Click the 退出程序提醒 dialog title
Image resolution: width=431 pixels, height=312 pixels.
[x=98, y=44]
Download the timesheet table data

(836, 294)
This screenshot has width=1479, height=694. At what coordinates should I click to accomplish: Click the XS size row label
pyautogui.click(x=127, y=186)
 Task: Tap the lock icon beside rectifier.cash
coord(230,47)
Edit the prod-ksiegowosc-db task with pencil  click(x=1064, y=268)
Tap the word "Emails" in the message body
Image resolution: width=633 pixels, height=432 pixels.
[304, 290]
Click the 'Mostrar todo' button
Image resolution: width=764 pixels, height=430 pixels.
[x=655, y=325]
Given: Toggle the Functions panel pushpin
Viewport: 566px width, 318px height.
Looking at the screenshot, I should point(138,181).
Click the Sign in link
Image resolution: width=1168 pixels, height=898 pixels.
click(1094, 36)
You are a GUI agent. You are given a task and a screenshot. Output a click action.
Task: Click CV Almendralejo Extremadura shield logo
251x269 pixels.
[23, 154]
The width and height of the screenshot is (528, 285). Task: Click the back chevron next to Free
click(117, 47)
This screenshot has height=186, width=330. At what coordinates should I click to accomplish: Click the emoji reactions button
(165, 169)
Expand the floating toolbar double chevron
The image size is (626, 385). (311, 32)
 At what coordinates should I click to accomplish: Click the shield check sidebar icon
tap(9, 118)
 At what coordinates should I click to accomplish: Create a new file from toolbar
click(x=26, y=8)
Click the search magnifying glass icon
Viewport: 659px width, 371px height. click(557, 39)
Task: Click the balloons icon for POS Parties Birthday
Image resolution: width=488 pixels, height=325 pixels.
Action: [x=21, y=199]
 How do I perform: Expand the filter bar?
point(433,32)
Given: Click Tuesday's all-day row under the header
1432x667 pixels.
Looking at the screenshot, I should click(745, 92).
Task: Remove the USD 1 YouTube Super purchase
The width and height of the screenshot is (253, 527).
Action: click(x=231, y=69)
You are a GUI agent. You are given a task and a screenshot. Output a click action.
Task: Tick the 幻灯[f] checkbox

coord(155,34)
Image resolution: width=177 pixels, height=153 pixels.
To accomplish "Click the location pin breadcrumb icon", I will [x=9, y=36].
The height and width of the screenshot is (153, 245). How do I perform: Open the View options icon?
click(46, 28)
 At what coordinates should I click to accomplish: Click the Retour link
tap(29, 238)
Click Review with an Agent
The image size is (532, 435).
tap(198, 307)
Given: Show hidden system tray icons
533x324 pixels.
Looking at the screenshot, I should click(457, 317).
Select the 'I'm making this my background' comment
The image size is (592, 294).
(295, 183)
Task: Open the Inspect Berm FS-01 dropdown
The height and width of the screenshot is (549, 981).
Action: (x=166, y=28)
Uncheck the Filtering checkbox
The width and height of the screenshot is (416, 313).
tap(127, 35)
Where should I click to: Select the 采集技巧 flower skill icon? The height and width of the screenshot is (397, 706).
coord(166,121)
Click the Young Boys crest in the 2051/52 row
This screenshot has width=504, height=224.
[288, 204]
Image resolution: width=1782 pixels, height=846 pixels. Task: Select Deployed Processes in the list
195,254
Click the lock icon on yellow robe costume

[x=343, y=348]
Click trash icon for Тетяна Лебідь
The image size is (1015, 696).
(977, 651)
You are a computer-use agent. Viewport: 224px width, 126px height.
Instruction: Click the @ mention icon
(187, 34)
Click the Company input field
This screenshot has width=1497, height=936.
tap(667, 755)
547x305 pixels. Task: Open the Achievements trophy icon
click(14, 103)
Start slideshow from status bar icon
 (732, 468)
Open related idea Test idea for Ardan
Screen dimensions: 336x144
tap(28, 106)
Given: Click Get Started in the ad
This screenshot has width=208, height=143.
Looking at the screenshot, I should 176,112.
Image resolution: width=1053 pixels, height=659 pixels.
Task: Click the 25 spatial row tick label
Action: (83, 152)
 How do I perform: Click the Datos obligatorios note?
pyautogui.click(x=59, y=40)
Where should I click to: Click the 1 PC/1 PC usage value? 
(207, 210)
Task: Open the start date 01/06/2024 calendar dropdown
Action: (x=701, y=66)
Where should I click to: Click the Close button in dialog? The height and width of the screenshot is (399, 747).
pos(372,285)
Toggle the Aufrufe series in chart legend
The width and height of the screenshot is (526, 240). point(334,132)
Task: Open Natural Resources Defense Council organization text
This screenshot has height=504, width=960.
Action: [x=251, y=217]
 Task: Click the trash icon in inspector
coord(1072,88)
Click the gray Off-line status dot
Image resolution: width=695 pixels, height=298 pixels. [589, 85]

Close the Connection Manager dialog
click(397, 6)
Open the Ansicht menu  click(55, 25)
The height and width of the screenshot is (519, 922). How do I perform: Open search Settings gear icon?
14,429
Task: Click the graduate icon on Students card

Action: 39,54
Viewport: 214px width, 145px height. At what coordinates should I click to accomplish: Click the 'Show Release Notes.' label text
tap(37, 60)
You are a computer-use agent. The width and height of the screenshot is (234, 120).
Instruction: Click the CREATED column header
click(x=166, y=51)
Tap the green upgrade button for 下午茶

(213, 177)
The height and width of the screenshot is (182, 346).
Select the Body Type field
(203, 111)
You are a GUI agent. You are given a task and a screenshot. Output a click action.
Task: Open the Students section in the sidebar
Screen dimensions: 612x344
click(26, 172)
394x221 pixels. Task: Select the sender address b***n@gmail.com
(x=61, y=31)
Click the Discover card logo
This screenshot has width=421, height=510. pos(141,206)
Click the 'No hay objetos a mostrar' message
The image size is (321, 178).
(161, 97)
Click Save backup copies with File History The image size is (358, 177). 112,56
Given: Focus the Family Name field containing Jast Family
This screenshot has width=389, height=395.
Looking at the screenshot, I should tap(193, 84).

# Instructions for the task:
Repeat exactly the lines starting at the line with "The height and width of the screenshot is (182, 346)." and ending with the final line of the entries. Include nothing else.

# Solution to this exercise:
The height and width of the screenshot is (182, 346).
Select the Body Type field
(203, 111)
You are a GUI agent. You are given a task and a screenshot. Output a click action.
Task: Open the Students section in the sidebar
Screen dimensions: 612x344
click(26, 172)
394x221 pixels. Task: Select the sender address b***n@gmail.com
(x=61, y=31)
Click the Discover card logo
This screenshot has width=421, height=510. pos(141,206)
Click the 'No hay objetos a mostrar' message
The image size is (321, 178).
(161, 97)
Click Save backup copies with File History The image size is (358, 177). 112,56
Given: Focus the Family Name field containing Jast Family
This screenshot has width=389, height=395.
Looking at the screenshot, I should tap(193, 84).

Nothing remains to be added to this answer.